The returned table includes:

  • variable
  • mean
  • std
  • n_unique
  • dominant_share
  • is_constant
  • is_near_constant
  • vif
  • high_vif
  • max_abs_corr

design_report(X) returns a compact roll-up with matrix rank, condition number, maximum VIF, maximum absolute correlation, and lists of flagged variables.

Screening requirements

Raw input screening requires:

  • all requested columns to exist in X
  • all checked columns to be numeric

Abacus raises a ValueError if a variable is missing or non-numeric.

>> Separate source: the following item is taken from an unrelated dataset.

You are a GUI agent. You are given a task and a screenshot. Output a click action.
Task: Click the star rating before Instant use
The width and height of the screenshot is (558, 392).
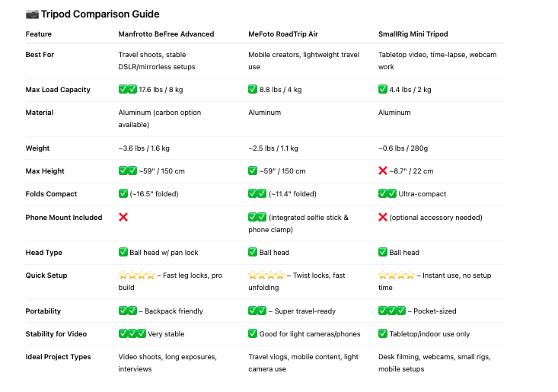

The method names stay design_summary() and design_report(), but the pipeline now treats them as raw input screening rather than transformed model geometry.

MCMC diagnostics

Use mcmc_summary() after fitting:

mcmc = mmm.diagnostics.mcmc_summary(
    rhat_threshold=1.01,
    ess_threshold=400.0,
)

The summary comes from arviz.summary(..., kind="diagnostics") and adds flag columns such as:

  • high_rhat
  • low_ess_bulk
  • low_ess_tail

mcmc_report() adds model-level diagnostics, including:

  • divergence_count
  • divergence_rate
  • max_rhat
  • min_ess_bulk
  • min_ess_tail
  • bfmi_mean
  • bfmi_min
  • max_tree_depth_hits
  • max_tree_depth_observed
  • mean_acceptance_rate

If idata is missing, Abacus raises an error and tells you to fit the model first.

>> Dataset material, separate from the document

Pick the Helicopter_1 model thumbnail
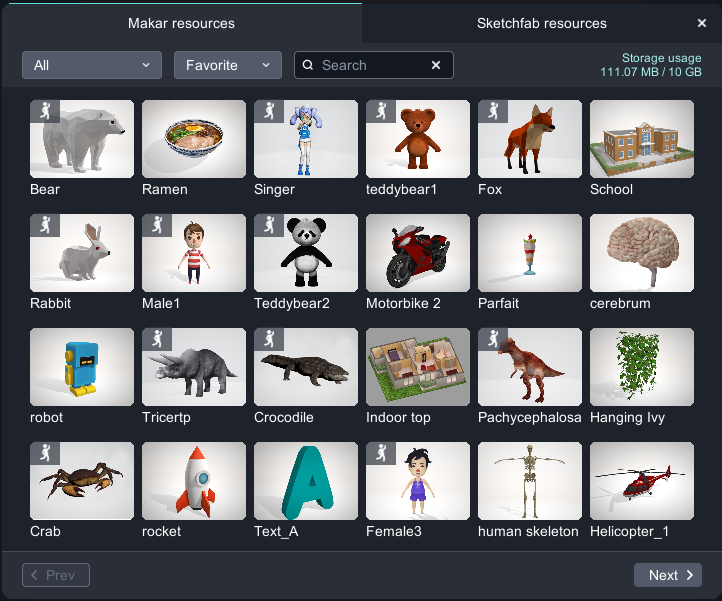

Example MCMC diagnostic output:

Trace plot example Trace plot example

Predictive diagnostics

Predictive diagnostics use the observed target and stored posterior predictive samples:

mmm.sample_posterior_predictive(
    X=X,
    random_seed=42,
    progressbar=False,
)

predictive = mmm.diagnostics.predictive_summary(original_scale=True)

The predictive summary is a one-row DataFrame with:

  • scale
  • num_observations
  • rmse
  • mae
  • nrmse
  • nmae
  • crps
  • residual_mean
  • residual_std

Abacus aligns target and prediction coordinates before flattening. That includes mixed datetime coordinate dtypes when needed.

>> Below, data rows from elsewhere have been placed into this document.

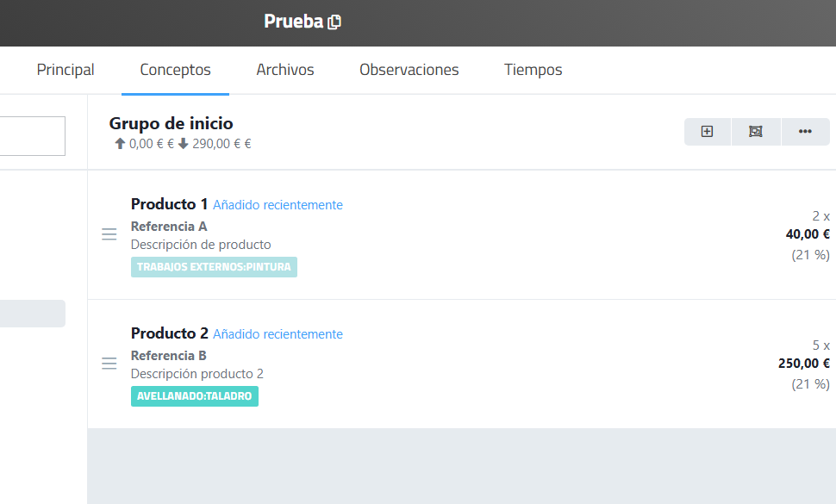
Task: Open the three-dots more options menu
Action: click(x=805, y=132)

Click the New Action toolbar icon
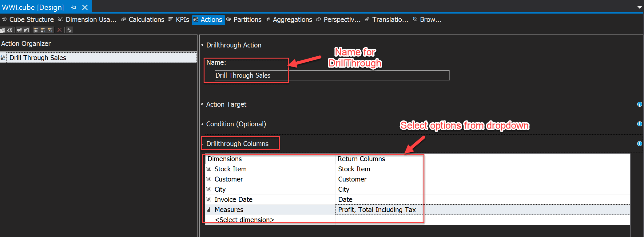click(x=36, y=30)
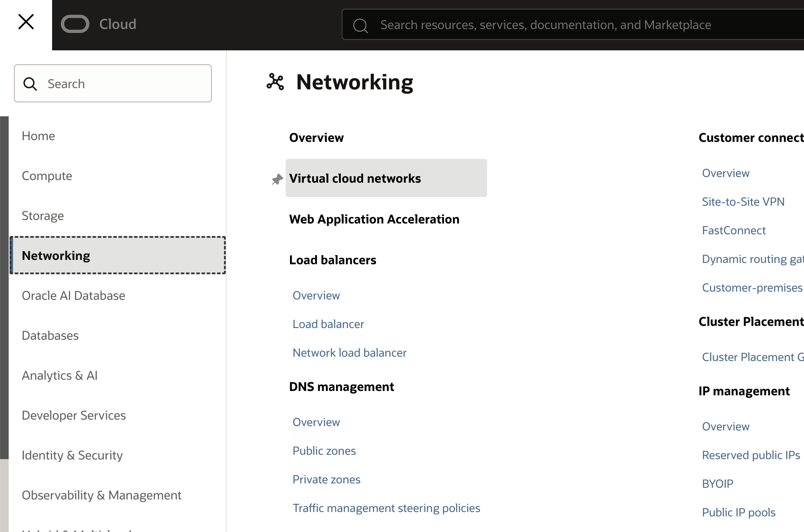Focus the global resources search box
Viewport: 804px width, 532px height.
click(564, 25)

Example residual diagnostics:

Residuals over time Residuals over time

Residual histogram Residual histogram

Residuals versus fitted Residuals versus fitted

Residual autocorrelation Residual autocorrelation

Export reports

Use the report objects when you want a compact export format:

import json

report = mmm.diagnostics.mcmc_report()
payload = report.to_dict()

with open("mcmc_report.json", "w", encoding="utf-8") as handle:
    json.dump(payload, handle, indent=2)

The same pattern works for design_report(...) and predictive_report().

Pipeline outputs

The pipeline diagnostics stage uses the same retained diagnostic surfaces to write report tables and text summaries. If you run the pipeline, those stage artefacts should match the behaviour documented here.

In the structured pipeline, the raw-input screening rows in diagnostics_report.csv use the phase label raw_input_screening instead of design so the machine-readable output matches the wording here.

Common pitfalls

  • Running mcmc_summary() or mcmc_report() before fitting
  • Running predictive diagnostics before sampling posterior predictive values
  • Passing non-numeric columns into design_summary(X)
  • Treating predictive diagnostics as a substitute for design or MCMC checks

Posterior Predictive Checks

Use posterior predictive draws to check in-sample fit and to generate predictions for new rows that follow the fitted panel layout.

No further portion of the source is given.